Chef Hat Awarded Clement Chauvin’s Best Steak Tartare Recipe from Les Bistronomes

Clement Chauvin’s love affair with food started as a young teenager living in Lyon, France; deciding he wanted to be a Chef by the age of 15.

"I went to the fire brigade in Lyon for work experience but they wouldn’t take me on board because I was young and it was dangerous,” Chauvin recalls.

 "My Mum then got me an interview with the Head Chef at the Michelin-start Sofitel in Lyon.
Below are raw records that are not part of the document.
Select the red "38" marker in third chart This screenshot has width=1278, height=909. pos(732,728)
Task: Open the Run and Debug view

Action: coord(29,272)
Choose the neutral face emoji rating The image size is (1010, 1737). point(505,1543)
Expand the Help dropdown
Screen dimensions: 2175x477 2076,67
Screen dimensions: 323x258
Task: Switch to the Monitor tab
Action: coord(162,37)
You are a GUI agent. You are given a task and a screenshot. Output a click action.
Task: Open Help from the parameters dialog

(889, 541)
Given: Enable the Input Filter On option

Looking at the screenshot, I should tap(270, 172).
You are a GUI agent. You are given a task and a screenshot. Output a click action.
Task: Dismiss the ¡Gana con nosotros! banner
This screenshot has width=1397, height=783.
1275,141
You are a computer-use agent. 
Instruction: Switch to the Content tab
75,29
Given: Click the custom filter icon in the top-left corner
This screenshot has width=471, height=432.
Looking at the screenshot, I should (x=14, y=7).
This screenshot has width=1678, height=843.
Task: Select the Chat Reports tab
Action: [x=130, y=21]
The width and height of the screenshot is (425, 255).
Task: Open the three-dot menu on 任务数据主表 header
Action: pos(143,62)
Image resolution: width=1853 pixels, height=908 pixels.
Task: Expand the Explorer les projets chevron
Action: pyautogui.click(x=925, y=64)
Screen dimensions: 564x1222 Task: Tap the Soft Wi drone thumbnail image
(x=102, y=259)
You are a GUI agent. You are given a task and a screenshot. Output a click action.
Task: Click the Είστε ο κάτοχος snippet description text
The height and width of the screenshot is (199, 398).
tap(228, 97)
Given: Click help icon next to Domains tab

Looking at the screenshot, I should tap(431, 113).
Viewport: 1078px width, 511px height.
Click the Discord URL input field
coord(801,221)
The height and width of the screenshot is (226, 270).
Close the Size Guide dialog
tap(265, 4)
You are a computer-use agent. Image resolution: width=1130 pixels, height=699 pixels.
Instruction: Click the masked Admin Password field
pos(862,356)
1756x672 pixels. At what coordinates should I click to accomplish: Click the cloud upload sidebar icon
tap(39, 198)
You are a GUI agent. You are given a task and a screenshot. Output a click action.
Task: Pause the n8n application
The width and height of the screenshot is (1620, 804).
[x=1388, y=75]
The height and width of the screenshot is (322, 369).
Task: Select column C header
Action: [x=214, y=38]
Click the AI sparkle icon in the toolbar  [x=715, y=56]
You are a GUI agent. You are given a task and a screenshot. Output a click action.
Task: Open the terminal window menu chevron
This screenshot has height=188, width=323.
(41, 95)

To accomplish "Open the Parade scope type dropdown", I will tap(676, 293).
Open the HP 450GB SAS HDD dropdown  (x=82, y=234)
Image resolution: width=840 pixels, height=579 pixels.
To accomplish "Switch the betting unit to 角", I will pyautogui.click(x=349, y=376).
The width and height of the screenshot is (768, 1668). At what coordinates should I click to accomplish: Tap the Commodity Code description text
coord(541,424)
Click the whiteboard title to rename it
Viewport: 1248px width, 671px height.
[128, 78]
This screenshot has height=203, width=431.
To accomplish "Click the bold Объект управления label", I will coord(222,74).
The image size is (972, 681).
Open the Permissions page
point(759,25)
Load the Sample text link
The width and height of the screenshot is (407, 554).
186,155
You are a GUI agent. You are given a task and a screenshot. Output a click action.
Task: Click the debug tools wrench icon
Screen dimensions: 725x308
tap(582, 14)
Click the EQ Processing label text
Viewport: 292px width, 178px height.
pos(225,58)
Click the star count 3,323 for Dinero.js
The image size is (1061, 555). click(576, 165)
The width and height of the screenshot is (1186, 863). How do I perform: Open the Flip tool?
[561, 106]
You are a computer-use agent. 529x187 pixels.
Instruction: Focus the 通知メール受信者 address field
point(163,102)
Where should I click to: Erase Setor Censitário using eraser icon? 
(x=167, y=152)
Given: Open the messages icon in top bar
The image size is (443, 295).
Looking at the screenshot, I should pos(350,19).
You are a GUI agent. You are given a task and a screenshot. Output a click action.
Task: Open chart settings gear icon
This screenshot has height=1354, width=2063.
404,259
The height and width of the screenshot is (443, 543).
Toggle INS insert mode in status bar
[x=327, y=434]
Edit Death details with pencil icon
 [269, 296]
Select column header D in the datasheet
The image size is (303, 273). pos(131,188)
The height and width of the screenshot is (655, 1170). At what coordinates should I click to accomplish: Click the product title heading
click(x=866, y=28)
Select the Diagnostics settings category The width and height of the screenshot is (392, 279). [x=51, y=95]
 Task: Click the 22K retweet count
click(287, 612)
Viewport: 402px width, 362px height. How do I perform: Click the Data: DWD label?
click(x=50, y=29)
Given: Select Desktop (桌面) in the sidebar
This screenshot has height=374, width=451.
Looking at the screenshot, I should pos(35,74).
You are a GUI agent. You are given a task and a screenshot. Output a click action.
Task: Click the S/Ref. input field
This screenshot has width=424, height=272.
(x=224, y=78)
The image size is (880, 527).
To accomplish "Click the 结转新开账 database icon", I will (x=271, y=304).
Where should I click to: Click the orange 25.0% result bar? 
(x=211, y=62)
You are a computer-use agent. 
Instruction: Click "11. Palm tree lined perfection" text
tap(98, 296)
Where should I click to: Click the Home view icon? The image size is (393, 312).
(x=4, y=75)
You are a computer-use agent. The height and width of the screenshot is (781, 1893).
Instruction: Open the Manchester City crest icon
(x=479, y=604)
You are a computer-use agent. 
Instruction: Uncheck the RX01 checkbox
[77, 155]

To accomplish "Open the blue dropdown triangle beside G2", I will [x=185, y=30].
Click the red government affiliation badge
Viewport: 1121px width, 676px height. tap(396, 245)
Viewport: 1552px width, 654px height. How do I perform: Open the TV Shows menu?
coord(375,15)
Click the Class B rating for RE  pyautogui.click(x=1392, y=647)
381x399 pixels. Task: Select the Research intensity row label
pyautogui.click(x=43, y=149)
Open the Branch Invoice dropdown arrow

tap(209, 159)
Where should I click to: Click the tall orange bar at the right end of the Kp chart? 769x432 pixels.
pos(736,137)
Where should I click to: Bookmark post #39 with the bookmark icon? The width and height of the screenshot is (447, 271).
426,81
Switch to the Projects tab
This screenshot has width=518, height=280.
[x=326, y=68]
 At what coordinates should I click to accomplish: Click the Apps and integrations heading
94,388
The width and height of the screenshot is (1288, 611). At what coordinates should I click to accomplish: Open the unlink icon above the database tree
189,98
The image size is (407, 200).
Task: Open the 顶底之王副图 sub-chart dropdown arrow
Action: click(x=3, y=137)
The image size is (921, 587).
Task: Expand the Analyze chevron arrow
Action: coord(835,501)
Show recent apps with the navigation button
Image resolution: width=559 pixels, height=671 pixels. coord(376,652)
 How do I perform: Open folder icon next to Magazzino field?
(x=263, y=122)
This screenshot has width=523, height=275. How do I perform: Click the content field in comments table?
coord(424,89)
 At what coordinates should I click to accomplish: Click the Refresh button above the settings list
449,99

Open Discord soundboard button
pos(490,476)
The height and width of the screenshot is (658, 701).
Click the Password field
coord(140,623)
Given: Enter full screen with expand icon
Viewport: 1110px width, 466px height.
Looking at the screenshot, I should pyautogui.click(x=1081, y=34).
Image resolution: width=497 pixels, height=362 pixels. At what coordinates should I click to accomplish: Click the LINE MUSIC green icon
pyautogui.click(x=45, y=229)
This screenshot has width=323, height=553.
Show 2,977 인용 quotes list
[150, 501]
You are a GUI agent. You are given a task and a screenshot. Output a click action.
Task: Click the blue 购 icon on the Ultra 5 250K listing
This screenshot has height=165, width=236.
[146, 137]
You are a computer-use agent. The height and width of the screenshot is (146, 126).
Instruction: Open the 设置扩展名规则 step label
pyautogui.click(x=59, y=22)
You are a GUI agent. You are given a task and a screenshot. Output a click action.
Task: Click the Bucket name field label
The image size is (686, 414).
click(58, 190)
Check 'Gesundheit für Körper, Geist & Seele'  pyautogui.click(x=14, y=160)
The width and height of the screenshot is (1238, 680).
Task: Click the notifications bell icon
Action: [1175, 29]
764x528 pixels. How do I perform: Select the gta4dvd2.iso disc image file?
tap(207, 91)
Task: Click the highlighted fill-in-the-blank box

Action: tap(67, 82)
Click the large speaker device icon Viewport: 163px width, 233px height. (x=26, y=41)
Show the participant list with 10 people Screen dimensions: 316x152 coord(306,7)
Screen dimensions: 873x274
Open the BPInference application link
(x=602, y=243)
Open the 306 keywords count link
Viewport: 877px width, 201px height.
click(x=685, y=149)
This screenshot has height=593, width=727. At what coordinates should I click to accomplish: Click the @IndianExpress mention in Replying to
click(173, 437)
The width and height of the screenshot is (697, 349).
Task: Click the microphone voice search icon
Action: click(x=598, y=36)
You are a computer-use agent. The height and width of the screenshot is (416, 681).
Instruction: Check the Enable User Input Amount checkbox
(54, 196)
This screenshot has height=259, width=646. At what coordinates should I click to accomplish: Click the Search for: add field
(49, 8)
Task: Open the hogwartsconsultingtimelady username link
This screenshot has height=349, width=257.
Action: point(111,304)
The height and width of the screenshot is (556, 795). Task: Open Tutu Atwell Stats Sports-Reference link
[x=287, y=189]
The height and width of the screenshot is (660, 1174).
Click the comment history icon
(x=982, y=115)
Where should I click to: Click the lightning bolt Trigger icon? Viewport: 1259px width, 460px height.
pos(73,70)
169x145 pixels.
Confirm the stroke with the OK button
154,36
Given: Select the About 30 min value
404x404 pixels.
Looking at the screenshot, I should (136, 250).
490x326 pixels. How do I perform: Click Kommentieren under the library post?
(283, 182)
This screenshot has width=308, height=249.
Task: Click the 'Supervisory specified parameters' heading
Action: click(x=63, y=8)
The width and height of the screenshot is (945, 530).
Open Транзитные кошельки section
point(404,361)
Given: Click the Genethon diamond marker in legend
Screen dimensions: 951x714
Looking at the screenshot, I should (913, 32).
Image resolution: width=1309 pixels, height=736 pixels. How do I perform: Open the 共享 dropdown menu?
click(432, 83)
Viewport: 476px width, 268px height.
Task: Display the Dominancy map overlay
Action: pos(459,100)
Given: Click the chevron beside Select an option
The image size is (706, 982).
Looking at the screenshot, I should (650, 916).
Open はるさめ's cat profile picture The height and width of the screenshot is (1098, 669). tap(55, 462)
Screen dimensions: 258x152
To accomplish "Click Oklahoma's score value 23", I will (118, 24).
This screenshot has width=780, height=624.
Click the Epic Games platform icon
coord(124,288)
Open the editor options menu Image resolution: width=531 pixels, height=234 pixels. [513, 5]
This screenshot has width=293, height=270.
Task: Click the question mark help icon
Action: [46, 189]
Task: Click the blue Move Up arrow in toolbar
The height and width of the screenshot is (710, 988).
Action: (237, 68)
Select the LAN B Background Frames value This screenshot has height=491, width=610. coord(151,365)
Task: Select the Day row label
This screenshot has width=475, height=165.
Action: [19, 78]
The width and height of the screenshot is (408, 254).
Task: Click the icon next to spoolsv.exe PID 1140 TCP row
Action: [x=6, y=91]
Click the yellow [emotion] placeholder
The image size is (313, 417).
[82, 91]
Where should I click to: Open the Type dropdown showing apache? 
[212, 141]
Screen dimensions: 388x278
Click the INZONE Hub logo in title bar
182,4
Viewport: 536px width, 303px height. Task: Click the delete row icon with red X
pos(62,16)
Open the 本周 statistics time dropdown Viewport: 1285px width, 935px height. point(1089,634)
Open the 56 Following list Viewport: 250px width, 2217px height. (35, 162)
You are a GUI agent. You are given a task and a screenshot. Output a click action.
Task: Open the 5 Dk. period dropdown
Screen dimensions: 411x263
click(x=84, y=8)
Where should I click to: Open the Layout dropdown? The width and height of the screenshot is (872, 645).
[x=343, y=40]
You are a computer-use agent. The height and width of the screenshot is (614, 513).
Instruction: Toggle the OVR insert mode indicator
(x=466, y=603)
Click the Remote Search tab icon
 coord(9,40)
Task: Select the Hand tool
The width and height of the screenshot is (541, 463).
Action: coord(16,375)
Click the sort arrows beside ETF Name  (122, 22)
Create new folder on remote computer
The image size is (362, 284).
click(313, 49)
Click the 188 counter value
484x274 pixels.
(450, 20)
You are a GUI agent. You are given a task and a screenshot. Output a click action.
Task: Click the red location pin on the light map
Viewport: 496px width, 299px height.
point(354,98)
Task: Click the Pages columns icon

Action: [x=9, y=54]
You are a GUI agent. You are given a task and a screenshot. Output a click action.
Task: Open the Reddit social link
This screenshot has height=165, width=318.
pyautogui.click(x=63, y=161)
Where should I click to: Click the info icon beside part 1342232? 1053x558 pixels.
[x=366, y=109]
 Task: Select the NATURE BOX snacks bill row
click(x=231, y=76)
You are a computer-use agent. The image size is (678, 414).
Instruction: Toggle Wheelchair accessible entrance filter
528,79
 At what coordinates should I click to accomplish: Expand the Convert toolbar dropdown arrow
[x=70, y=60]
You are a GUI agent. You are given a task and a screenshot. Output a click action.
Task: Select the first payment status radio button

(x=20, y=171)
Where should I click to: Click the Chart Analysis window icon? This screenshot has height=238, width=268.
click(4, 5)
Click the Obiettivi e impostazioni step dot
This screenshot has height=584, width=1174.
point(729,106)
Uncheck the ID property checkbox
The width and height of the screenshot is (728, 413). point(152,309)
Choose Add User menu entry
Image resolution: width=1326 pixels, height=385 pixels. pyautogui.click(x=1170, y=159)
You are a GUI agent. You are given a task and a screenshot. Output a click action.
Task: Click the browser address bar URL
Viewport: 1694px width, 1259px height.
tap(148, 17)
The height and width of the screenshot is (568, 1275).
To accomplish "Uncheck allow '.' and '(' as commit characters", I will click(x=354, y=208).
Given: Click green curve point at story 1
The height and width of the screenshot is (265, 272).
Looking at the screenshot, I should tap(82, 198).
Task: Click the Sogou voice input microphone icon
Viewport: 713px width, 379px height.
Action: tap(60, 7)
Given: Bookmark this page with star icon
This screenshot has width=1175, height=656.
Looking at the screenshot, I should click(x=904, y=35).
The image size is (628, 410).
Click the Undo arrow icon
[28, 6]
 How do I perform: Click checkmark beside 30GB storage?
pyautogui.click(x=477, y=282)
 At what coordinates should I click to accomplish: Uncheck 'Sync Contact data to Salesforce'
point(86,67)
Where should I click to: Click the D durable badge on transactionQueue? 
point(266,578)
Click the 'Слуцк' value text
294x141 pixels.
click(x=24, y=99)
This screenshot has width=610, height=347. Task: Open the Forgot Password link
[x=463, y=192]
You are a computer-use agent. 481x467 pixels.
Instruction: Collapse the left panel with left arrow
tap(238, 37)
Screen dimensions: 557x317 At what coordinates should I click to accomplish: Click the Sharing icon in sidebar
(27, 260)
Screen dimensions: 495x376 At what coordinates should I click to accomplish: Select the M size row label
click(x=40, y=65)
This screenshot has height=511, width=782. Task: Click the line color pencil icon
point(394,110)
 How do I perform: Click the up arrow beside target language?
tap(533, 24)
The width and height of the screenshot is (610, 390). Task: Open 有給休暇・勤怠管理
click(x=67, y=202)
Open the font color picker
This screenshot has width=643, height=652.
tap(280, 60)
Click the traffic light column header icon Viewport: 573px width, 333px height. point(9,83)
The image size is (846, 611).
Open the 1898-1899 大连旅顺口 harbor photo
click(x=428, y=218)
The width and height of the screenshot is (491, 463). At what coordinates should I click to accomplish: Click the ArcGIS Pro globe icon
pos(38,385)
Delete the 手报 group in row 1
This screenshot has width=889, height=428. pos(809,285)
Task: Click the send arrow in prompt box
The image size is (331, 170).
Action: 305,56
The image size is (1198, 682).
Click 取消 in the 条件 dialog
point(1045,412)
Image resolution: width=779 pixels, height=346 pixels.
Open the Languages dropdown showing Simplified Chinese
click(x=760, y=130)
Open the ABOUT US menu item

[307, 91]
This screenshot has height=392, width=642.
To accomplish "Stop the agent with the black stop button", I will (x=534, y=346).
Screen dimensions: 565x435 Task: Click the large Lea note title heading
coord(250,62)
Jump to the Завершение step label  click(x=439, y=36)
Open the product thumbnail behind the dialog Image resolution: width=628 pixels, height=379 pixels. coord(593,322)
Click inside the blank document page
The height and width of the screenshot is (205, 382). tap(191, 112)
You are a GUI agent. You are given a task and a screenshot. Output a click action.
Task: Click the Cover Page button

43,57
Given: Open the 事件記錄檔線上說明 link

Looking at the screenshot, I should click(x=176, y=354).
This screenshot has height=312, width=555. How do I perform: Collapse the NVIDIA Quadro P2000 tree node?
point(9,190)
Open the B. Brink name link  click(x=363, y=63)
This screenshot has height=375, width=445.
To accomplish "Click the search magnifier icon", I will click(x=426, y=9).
He took me on right away and from the moment I walked into the kitchen I knew it was a world I wanted to spend my life in.”

With years of hard work, Chauvin’s dream came to fruition by the age of 18, when he began working at ‘Pic’ a two Michelin star restaurant in Valence, launching him into a career of prestige with time also spent at the two Michelin starred Nicolas Le Bec, Le Cardo de Lyon and Gordon Ramsay’s Claridges in London.

Chauvin soon arrived on the shores of Australia to undertake the position of Head Chef at Bistro Paris before moving onto his own personal venture and aligning with the renowned Abel Bariller, a professional French Master Sommelier and Knight of Cognac, to open the award-winning Les Bistronomes in Canberra’s prominent suburb of Braddon.  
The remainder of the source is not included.